When he was questioned about his very generous salary, he compared himself to the heads of large companies that have comparable budgets and staffing levels.
The question of how our local authorities are funded will not go away, so I thought what does the local authority do for me? As someone from a rural part of the county, there doesn’t seem much. There are only a handful of street lights in the area, maybe a dozen. We have very little footpaths, and the majority of houses have septic tanks or are in a group system.
Mains water may be available to some of the houses, but only those along the larger roads. Most homes would have their own well. We have no library, parks, and our play areas are provided by the local volunteer organisations and schools. Waste collection is provided by private operators or by people travelling to a recycling centre.
So what is left? It’s the roads. The weather this summer (and every winter) exposes the lack of focus given to this part of the county council’s mandate. As I travelled home by driving into the hedgerows to avoid huge potholes and standing water, slowing down to get past rubble and stones and water crossing the roads, I also had to pass diversion signs where roads are closed due to being washed away.

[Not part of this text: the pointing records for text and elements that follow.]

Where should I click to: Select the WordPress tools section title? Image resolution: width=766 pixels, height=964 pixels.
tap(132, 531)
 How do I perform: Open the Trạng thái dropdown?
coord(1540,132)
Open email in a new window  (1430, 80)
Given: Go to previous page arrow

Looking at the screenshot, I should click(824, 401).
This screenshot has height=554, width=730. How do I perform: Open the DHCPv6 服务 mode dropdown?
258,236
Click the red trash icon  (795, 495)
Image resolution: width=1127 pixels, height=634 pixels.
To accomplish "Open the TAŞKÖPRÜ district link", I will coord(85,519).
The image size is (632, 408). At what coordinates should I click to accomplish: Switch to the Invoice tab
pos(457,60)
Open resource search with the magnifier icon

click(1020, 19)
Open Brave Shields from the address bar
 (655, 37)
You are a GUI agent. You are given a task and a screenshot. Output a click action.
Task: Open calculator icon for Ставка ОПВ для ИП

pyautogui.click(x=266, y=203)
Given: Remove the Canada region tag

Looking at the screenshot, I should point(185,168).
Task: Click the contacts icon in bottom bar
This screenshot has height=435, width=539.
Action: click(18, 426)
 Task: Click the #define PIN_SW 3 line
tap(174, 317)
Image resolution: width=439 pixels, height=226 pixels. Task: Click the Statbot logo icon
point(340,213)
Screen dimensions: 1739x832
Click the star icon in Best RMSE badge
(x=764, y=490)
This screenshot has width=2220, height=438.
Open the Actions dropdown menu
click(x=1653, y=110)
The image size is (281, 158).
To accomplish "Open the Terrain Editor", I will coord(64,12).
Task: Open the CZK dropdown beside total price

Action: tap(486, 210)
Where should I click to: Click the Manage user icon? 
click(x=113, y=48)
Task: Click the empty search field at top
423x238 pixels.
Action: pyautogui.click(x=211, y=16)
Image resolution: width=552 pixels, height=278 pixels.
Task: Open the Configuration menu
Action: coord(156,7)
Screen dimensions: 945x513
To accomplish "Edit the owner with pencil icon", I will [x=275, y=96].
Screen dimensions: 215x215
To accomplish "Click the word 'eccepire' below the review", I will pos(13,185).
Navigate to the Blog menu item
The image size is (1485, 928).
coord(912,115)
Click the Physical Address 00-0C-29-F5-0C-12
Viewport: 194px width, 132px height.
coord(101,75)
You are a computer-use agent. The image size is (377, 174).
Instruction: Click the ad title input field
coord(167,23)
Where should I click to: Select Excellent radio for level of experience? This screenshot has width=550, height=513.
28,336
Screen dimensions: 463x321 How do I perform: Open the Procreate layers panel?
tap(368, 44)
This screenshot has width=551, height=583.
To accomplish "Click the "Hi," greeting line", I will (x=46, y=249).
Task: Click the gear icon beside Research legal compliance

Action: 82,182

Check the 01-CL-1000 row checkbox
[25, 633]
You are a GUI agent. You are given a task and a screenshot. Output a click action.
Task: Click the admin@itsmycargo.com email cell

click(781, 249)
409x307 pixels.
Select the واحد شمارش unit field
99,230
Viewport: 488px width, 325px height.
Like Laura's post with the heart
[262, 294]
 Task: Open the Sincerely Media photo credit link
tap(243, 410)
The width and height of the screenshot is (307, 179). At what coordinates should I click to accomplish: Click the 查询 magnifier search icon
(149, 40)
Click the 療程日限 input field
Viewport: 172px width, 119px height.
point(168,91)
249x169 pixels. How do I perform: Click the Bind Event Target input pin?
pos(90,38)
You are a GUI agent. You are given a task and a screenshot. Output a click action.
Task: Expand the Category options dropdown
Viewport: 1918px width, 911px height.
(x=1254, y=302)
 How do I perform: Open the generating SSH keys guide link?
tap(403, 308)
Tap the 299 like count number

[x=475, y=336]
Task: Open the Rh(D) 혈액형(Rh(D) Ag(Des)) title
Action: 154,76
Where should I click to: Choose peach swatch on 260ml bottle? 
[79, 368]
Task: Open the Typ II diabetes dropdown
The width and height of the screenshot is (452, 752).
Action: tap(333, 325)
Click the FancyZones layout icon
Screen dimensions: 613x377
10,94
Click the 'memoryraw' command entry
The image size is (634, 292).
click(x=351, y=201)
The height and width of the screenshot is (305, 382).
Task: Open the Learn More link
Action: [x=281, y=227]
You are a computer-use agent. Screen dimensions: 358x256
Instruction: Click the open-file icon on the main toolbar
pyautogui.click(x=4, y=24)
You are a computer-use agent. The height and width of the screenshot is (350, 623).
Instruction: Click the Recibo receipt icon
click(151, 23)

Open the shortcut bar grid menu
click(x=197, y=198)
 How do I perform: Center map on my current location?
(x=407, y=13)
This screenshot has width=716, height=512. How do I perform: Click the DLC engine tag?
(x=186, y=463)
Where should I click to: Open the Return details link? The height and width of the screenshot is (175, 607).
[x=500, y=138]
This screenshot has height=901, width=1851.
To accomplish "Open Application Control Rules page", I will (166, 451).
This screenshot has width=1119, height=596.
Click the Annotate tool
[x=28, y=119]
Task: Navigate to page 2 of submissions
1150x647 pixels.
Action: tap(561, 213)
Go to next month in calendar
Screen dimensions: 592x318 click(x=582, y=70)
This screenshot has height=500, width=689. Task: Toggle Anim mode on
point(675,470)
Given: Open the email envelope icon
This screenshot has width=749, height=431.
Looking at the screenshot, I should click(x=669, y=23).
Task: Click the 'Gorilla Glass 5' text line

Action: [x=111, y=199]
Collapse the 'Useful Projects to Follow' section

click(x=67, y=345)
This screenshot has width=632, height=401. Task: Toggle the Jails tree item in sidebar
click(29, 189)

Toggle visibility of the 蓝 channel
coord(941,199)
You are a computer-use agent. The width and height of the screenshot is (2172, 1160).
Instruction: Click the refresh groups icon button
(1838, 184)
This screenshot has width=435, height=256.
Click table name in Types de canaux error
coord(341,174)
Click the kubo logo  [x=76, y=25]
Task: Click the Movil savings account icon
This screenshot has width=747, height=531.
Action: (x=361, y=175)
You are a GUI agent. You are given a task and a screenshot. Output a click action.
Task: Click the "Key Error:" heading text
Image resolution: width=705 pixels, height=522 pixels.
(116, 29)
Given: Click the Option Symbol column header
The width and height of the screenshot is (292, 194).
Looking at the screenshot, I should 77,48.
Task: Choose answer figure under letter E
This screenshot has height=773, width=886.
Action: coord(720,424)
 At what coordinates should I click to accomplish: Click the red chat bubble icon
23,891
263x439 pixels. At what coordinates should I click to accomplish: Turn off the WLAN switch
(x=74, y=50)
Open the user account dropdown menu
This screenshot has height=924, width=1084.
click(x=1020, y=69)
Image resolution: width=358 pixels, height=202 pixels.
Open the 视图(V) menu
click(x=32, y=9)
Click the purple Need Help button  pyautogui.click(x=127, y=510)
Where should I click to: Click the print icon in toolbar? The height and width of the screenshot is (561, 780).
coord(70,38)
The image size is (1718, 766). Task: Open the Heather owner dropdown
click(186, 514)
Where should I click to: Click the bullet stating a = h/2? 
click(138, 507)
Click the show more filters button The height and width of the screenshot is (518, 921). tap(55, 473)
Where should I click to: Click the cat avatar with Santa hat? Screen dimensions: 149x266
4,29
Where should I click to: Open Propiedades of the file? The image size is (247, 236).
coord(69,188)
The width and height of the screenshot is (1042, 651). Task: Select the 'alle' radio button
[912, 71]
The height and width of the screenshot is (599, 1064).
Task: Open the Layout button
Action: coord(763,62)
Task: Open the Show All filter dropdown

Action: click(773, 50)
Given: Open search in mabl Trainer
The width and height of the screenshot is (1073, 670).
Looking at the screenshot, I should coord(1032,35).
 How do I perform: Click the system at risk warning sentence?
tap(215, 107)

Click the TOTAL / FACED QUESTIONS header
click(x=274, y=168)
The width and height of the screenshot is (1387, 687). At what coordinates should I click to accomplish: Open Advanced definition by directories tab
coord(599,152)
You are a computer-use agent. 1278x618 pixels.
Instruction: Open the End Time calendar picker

The majority of damage to the roads in this country is down to water; for a country this wet, not being able to deal with rain water and run-off is borderline criminal.
Proper maintenance of the dykes and ditches should be a priority. The evidence of this is along the motorways. These are all constructed with drains and dykes to take the water off the road. The hedges have not been properly cut by the council in over 10 years around here and the drains have not been maintained in most places for even longer. All this pushes the water onto the roads and washes away the top surface.
If the local authority were unwilling or unable to carry out basic road maintenance when the country was “awash with money”, then I doubt they will do it now.
If the head of the local authority wants to see the level of service he is providing then I will gladly invite him to bring his wife’s car down here and I will take him on a tour of the locality. He can then explain to his wife why her car is dirty, the suspension rattles, where the scratches on the paint work come from, why the steering pulls to one side, and how the alloys got damaged.
Considering the level of service that is provided perhaps he was thinking of companies like the Quinn Group and Anglo Irish Bank rather than Apple and the Kerry Group when comparing his job to that of other large organisations?